= Written exercise =
Can you put every line of the records below into a numbered list, leaving out the blank lines?

= Materials provided =
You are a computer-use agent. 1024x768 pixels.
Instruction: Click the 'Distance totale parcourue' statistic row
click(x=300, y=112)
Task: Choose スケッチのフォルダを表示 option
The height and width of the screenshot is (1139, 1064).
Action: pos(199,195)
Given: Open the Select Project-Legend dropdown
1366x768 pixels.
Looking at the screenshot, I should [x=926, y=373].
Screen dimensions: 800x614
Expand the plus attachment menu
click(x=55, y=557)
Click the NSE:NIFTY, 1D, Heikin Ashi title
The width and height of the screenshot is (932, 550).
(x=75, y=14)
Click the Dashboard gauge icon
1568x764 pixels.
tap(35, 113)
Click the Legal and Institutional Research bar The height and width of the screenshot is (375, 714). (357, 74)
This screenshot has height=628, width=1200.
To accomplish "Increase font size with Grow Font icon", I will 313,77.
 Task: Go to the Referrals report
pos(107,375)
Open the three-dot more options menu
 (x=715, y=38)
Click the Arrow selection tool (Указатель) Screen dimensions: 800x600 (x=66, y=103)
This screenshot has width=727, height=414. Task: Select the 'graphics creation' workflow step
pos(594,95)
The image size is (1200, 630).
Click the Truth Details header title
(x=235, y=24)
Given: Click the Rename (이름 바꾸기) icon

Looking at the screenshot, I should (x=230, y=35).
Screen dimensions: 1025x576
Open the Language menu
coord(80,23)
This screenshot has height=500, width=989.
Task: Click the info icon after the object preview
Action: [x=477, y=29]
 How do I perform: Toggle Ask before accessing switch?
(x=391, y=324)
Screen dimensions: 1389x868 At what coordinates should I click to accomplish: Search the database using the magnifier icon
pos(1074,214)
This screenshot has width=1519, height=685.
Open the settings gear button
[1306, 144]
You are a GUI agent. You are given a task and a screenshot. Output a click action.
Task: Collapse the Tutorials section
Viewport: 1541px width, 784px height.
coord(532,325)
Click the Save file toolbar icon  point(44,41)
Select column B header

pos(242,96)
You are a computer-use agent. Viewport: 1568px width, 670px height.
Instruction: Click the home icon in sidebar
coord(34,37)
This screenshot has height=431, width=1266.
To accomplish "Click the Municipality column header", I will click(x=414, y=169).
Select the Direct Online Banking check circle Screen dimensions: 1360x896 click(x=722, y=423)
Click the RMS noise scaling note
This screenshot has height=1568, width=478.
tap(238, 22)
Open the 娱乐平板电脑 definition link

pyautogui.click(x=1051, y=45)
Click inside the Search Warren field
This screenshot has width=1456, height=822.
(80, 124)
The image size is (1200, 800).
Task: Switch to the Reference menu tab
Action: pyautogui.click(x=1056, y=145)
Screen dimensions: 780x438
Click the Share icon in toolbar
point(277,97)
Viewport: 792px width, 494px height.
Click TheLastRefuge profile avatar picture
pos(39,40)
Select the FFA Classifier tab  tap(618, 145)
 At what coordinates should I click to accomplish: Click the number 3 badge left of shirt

= Written solution =
1. You are a computer-use agent. 1024x768 pixels.
2. Instruction: Click the 'Distance totale parcourue' statistic row
3. click(x=300, y=112)
4. Task: Choose スケッチのフォルダを表示 option
5. The height and width of the screenshot is (1139, 1064).
6. Action: pos(199,195)
7. Given: Open the Select Project-Legend dropdown
8. 1366x768 pixels.
9. Looking at the screenshot, I should [x=926, y=373].
10. Screen dimensions: 800x614
11. Expand the plus attachment menu
12. click(x=55, y=557)
13. Click the NSE:NIFTY, 1D, Heikin Ashi title
14. The width and height of the screenshot is (932, 550).
15. (x=75, y=14)
16. Click the Dashboard gauge icon
17. 1568x764 pixels.
18. tap(35, 113)
19. Click the Legal and Institutional Research bar The height and width of the screenshot is (375, 714). (357, 74)
20. This screenshot has height=628, width=1200.
21. To accomplish "Increase font size with Grow Font icon", I will 313,77.
22.  Task: Go to the Referrals report
23. pos(107,375)
24. Open the three-dot more options menu
25.  (x=715, y=38)
26. Click the Arrow selection tool (Указатель) Screen dimensions: 800x600 (x=66, y=103)
27. This screenshot has width=727, height=414. Task: Select the 'graphics creation' workflow step
28. pos(594,95)
29. The image size is (1200, 630).
30. Click the Truth Details header title
31. (x=235, y=24)
32. Given: Click the Rename (이름 바꾸기) icon
33. Looking at the screenshot, I should (x=230, y=35).
34. Screen dimensions: 1025x576
35. Open the Language menu
36. coord(80,23)
37. This screenshot has height=500, width=989.
38. Task: Click the info icon after the object preview
39. Action: [x=477, y=29]
40.  How do I perform: Toggle Ask before accessing switch?
41. (x=391, y=324)
42. Screen dimensions: 1389x868 At what coordinates should I click to accomplish: Search the database using the magnifier icon
43. pos(1074,214)
44. This screenshot has width=1519, height=685.
45. Open the settings gear button
46. [1306, 144]
47. You are a GUI agent. You are given a task and a screenshot. Output a click action.
48. Task: Collapse the Tutorials section
49. Viewport: 1541px width, 784px height.
50. coord(532,325)
51. Click the Save file toolbar icon  point(44,41)
52. Select column B header
53. pos(242,96)
54. You are a computer-use agent. Viewport: 1568px width, 670px height.
55. Instruction: Click the home icon in sidebar
56. coord(34,37)
57. This screenshot has height=431, width=1266.
58. To accomplish "Click the Municipality column header", I will click(x=414, y=169).
59. Select the Direct Online Banking check circle Screen dimensions: 1360x896 click(x=722, y=423)
60. Click the RMS noise scaling note
61. This screenshot has height=1568, width=478.
62. tap(238, 22)
63. Open the 娱乐平板电脑 definition link
64. pyautogui.click(x=1051, y=45)
65. Click inside the Search Warren field
66. This screenshot has width=1456, height=822.
67. (80, 124)
68. The image size is (1200, 800).
69. Task: Switch to the Reference menu tab
70. Action: pyautogui.click(x=1056, y=145)
71. Screen dimensions: 780x438
72. Click the Share icon in toolbar
73. point(277,97)
74. Viewport: 792px width, 494px height.
75. Click TheLastRefuge profile avatar picture
76. pos(39,40)
77. Select the FFA Classifier tab  tap(618, 145)
78.  At what coordinates should I click to accomplish: Click the number 3 badge left of shirt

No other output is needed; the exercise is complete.